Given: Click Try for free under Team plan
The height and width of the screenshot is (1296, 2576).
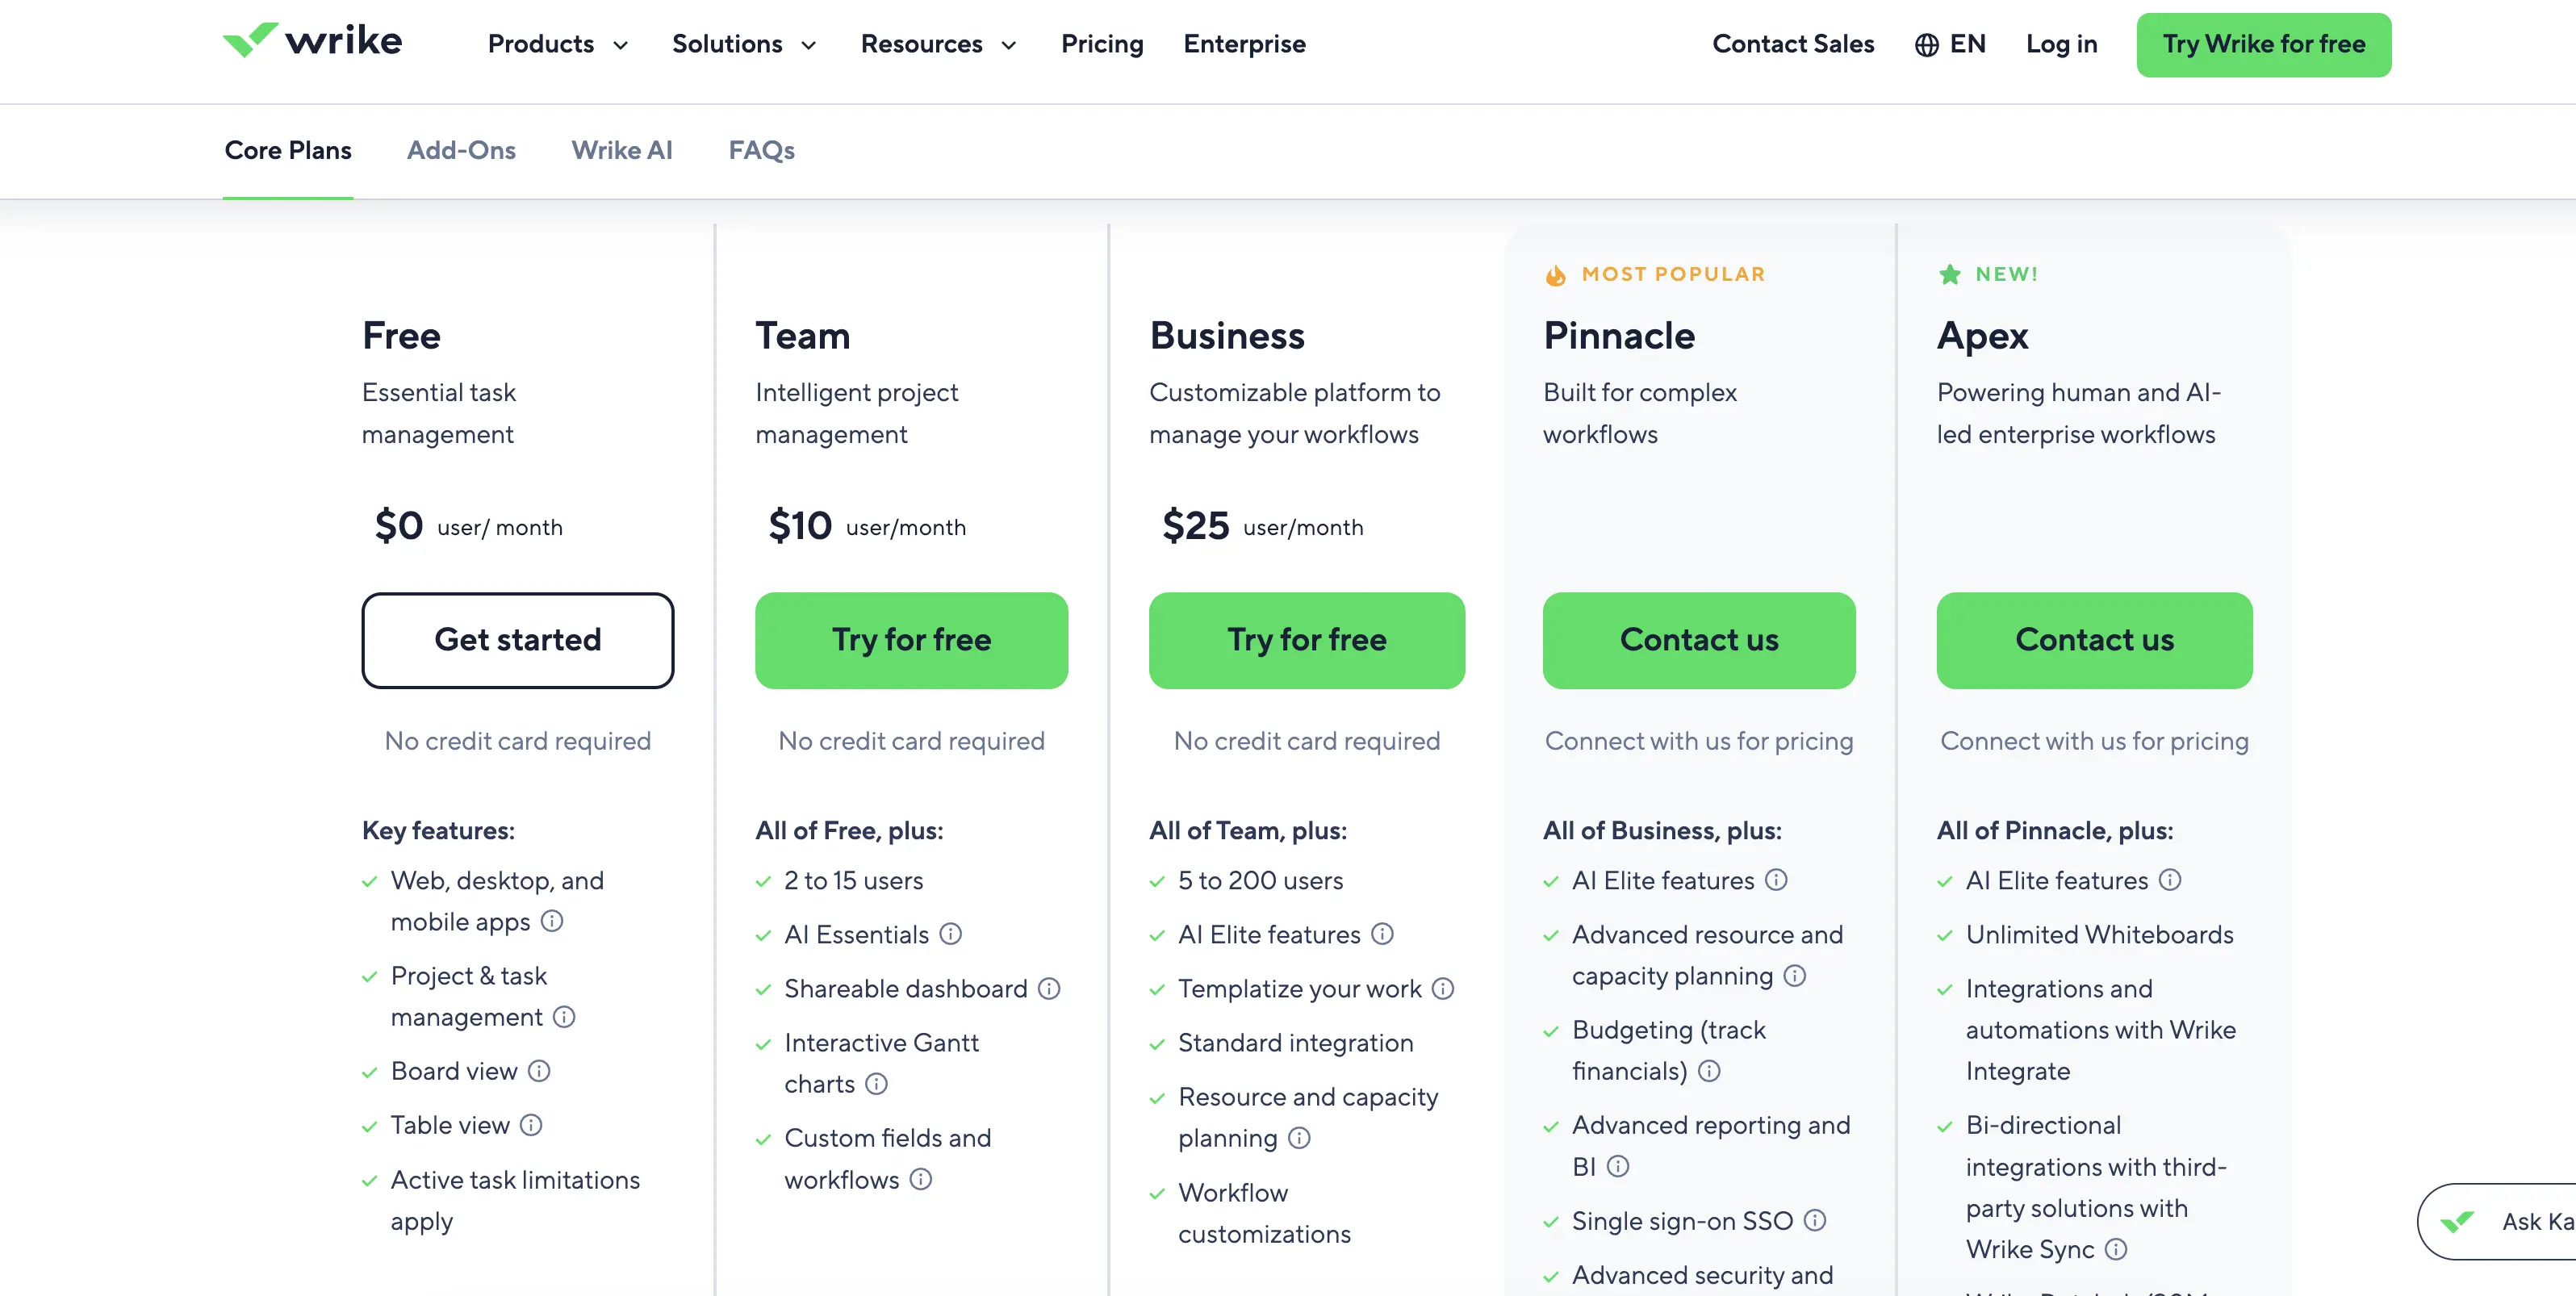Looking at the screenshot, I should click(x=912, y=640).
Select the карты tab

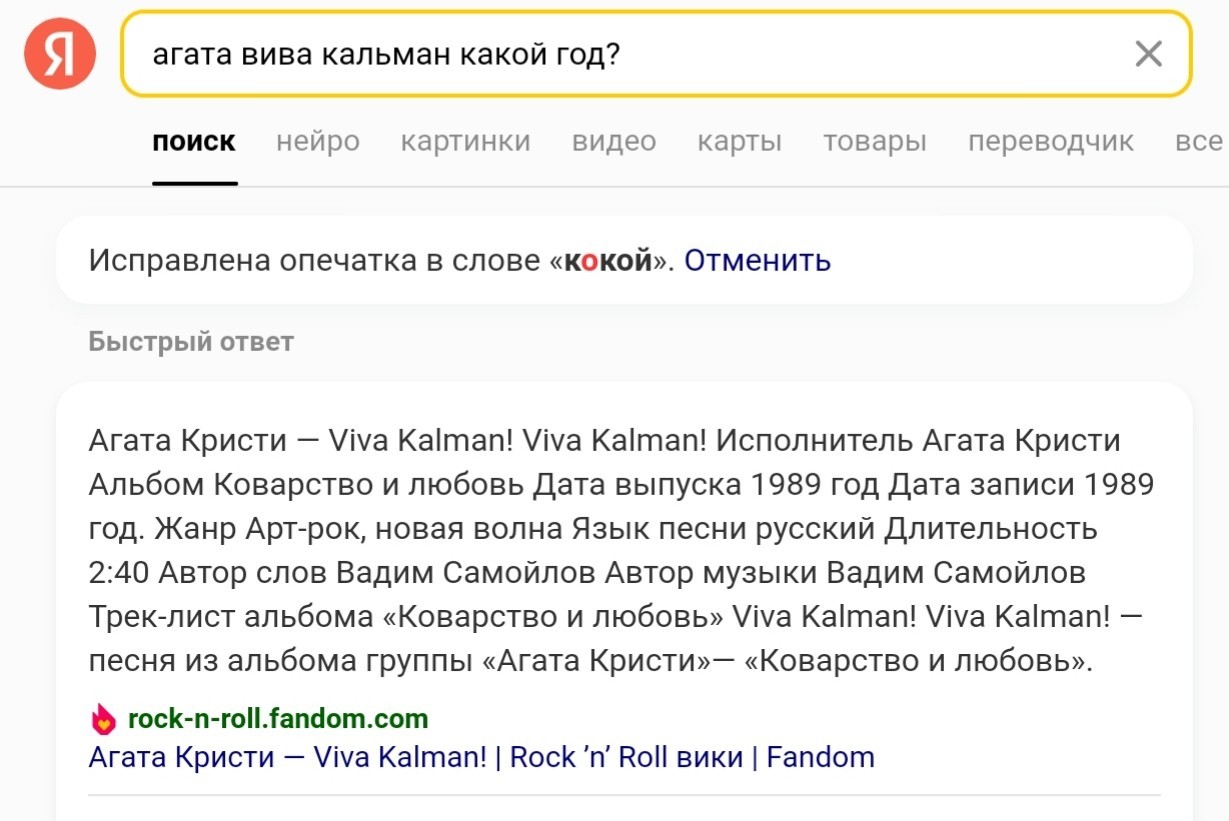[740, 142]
────────────────────────────────────────
Exercise prompt:
Could you write out exactly the lines running from the one with "The height and" through the last line of the data above, both ends kept, and omit any picture?

Written reply:
The height and width of the screenshot is (1296, 2576).
Looking at the screenshot, I should click(x=912, y=640).
Select the карты tab

[740, 142]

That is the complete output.